La justice influence-t-elle la médecine ?

Publié le 14 Mai, 2003

Le Quotidien La Croix revient dans son supplément "Sciences et Ethiques" du 13 mai sur la judiciarisation de la médecine (cf revue de presse du 13/05/03).

Depuis plusieurs années, les dossiers en responsabilité médicale intéressent de plus en plus les avocats qui doivent de ce fait suivre de près l’actualité de la santé. Parmi ces avocats, on distingue ceux qui défendent les médecins et ceux qui défendent les victimes. Quoiqu’il en soit les procédures sont souvent longues, ce qui est parfois mal vécu par les victimes.

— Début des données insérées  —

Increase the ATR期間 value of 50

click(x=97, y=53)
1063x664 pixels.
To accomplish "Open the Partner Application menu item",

Interrogés sur cette question Roger Bessis, gynécologue-obstétricien et président du Collège français d’échographie foetale et Jean Guigne, président du tribunal de grande instance de Bobigny, nous font part de leur point de vue.

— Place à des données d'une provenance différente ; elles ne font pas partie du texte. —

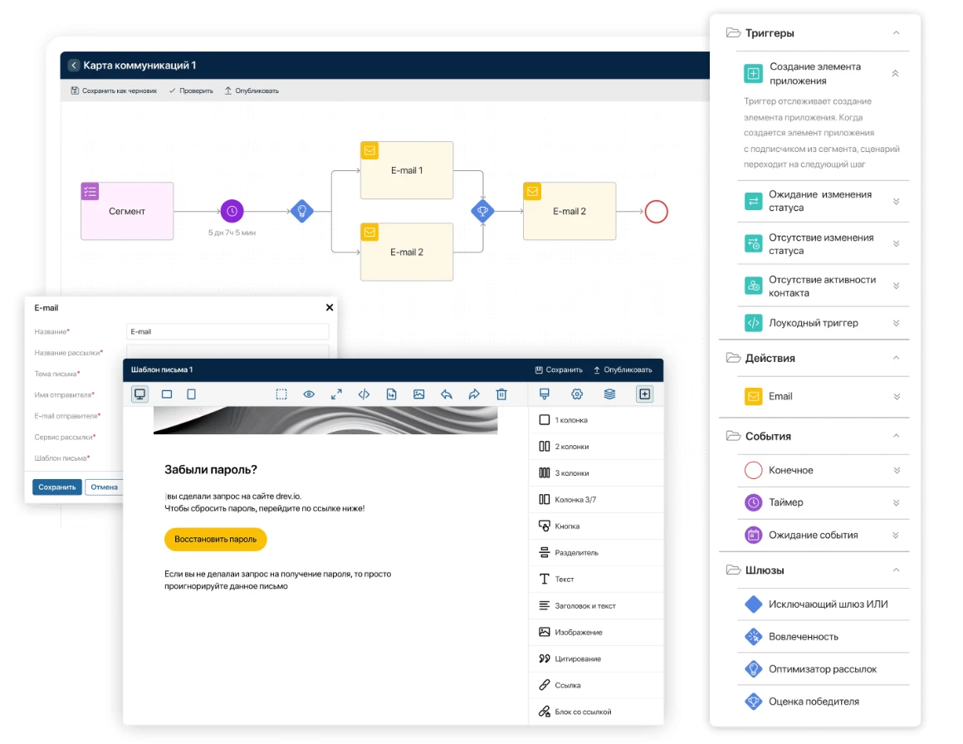The width and height of the screenshot is (963, 744).
Task: Click Сохранить как черновик
Action: (114, 91)
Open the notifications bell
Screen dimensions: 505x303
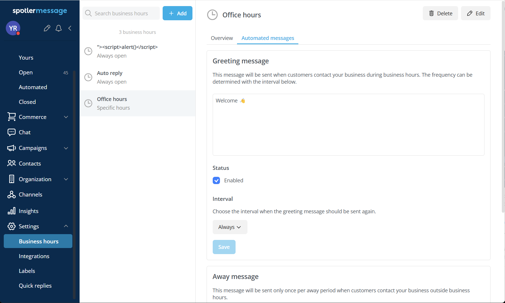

Roger Bessis souligne que dans les dernières affaires ce qui a beaucoup choqué les médecins, c’est le sentiment qu’ils étaient considérés comme "le payeur" le plus disponible qui devait soutenir financièrement les parents, victimes d’erreurs médicales. Aujourd’hui, il estime que "le mal est fait et que cela se ressent au niveau de certaines pratiques". Ainsi certains gestes ne sont plus pratiqués par peur d’une éventuelle condamnation. Par ailleurs, il estime que cette judiciarisation a modifié la relation médecin-patient. Par exemple dans le cas d’une échographie, les praticiens ne peuvent plus déclarer que tout va bien mais que simplement, ils n’ont rien trouvé. Cela reste donc très déstabilisant pour le patient. Enfin, il rappelle que l’échographie foetale est aujourd’hui menacée en France notamment par l’affaire Perruche, la hausse des primes d’assurance et le maintien à un niveau très bas des honoraires perçus en secteur 1.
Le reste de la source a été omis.